Geographically, most of the Southern Tier resides in the Allegheny Plateau of the Appalachian Mountains, with the eastern areas of the region nestled in the western portion of the Catskill Mountains. A longtime home of the Iroquois Confederacy, European settlers moved to the region after the American Revolutionary War. The fertile yet hilly land, combined with sweeping river valleys, led the region to support a combination of manufacturing industries (including large companies such as IBM and Corning Inc.) and farming, but with less development compared to neighboring subregions of Upstate.
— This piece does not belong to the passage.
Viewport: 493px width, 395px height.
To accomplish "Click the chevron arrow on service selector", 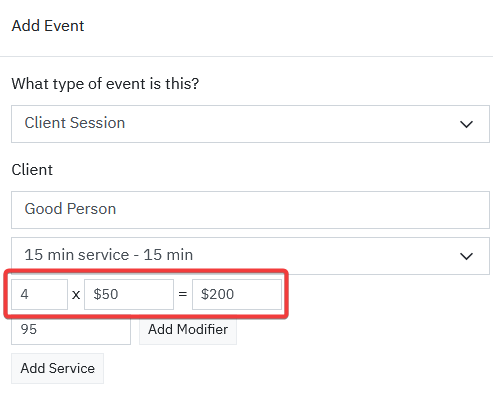I will click(466, 256).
Since the 1950s, the area is often considered to be a part of the Rust Belt, as manufacturing jobs have left the region.
Constituent counties
The Southern Tier is commonly considered to consist of 8 counties:
The Southern Tier is not a legally defined region. Due to this, various neighboring counties can be included in the region, while counties near other regions of New York State may be excluded. For example, some organizations consider Delaware County, Otsego County, Schoharie County and Cortland County to reside in the Southern Tier.[2][3]
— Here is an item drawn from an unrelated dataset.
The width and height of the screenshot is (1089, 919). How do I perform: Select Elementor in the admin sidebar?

The New York State Division of Local Government Services presently classifies the following fourteen counties as members of the Southern Tier: Allegany, Broome, Cattaraugus, Chautauqua, Chemung, Chenango, Cortland, Delaware, Otsego, Schoharie, Schuyler, Steuben, Tioga, and Tompkins.[5] This definition corresponds to the same 14 counties in New York State that are members of the Appalachian Regional Commission formed in 1963.
The Southern Tier is generally hilly without being mountainous (with the exception of the Catskill mountains). This can range from low rolling hills to more steep and rugged cliffs and valleys. The highest point in western New York is Alma Hill in Allegany County near the Steuben County line in the Southern Tier. Both the Delaware and Susquehanna rivers flow through the Southern Tier in their upper reaches, as does the Allegheny River in the western Southern Tier.
The Southern Tier makes up the northernmost portion of Appalachia and lies on the Allegheny Plateau. It is defined on its western boundary by the Chautauqua Ridge in Chautauqua County, and including this ridge and extending eastward across the northern bounds of the region, the continental divide between the Great Lakes and the Mississippi River watersheds exists. The Eastern Continental Divide runs directly through the region, in Steuben County.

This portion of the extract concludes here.